[Haskell-cafe] ANN: lazy-csv - the fastest and most space-efficient parser for CSV

2013-02-25 Thread Malcolm Wallace
There are lots of Haskell CSV parsers out there.  Most have poor 
error-reporting, and do not scale to large inputs.  I am pleased to announce an 
industrial-strength library that is robust, fast, space-efficient, lazy, and 
scales to gigantic inputs with no loss of performance.

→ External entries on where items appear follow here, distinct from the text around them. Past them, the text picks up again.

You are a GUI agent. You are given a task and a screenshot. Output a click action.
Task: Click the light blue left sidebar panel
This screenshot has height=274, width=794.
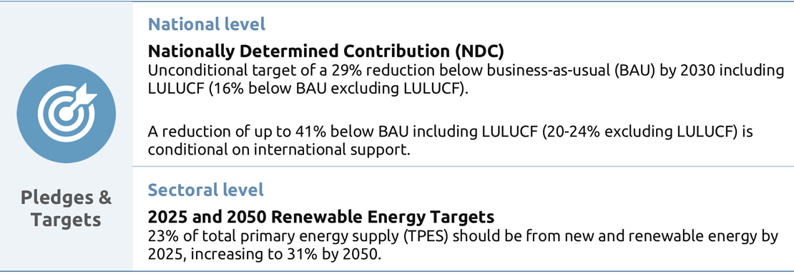pos(67,137)
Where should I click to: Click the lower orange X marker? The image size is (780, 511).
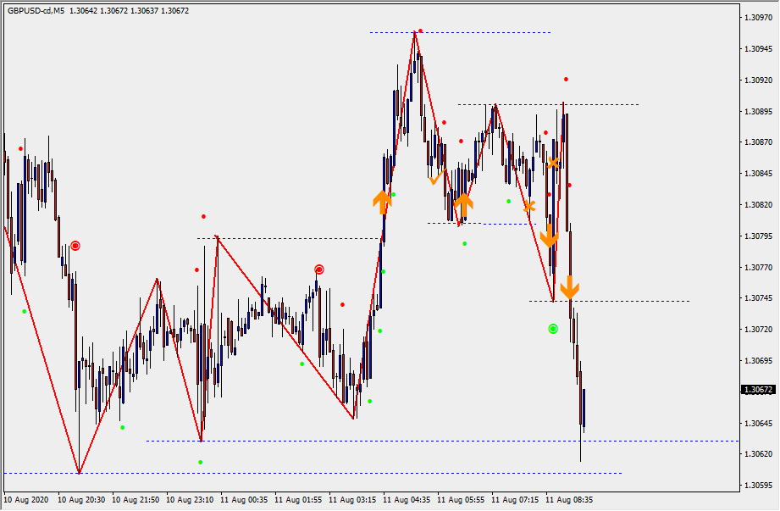tap(528, 205)
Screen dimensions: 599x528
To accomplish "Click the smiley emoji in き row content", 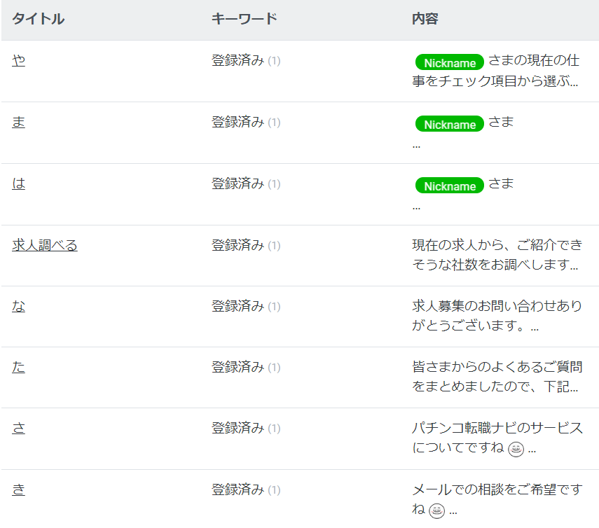I will click(436, 510).
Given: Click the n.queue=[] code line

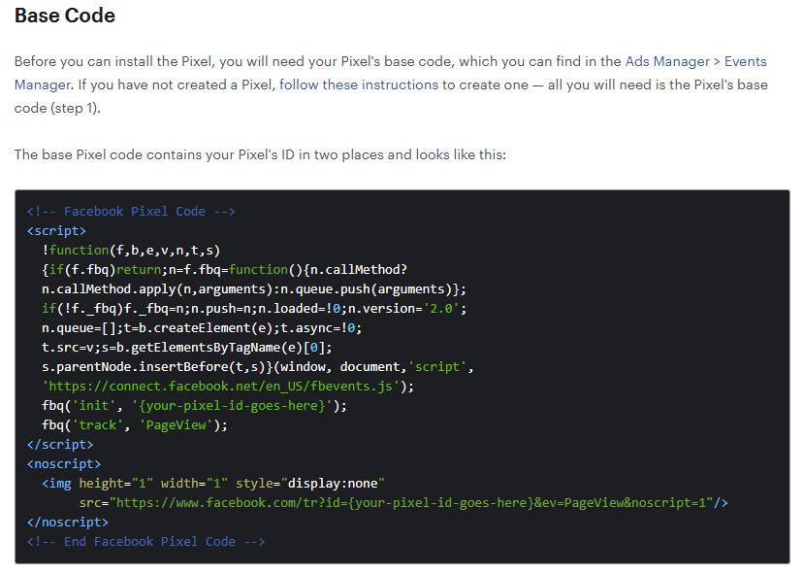Looking at the screenshot, I should pos(201,327).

http://code.haskell.org/lazy-csv/

Downloads from Hackage:

http://hackage.haskell.org/package/lazy-csv

This library has been in industrial use for several years now, but this is the 
first public release.  No doubt the API is not as general as it could be, but 
it already serves many purposes very well.  I'm happy to receive bug reports 
and suggestions for improvements.

Regards,
Malcolm


___
Haskell-Cafe mailing list
Haskell-Cafe@haskell.org
http://www.haskell.org/mailman/listinfo/haskell-cafe


Re: [Haskell-cafe] ANN: lazy-csv - the fastest and most space-efficient parser for CSV

2013-02-25 Thread Oliver Charles

On 02/25/2013 10:47 AM, Malcolm Wallace wrote:

There are lots of Haskell CSV parsers out there.  Most have poor 
error-reporting, and do not scale to large inputs.  I am pleased to announce an 
industrial-strength library that is robust, fast, space-efficient, lazy, and 
scales to gigantic inputs with no loss of performance.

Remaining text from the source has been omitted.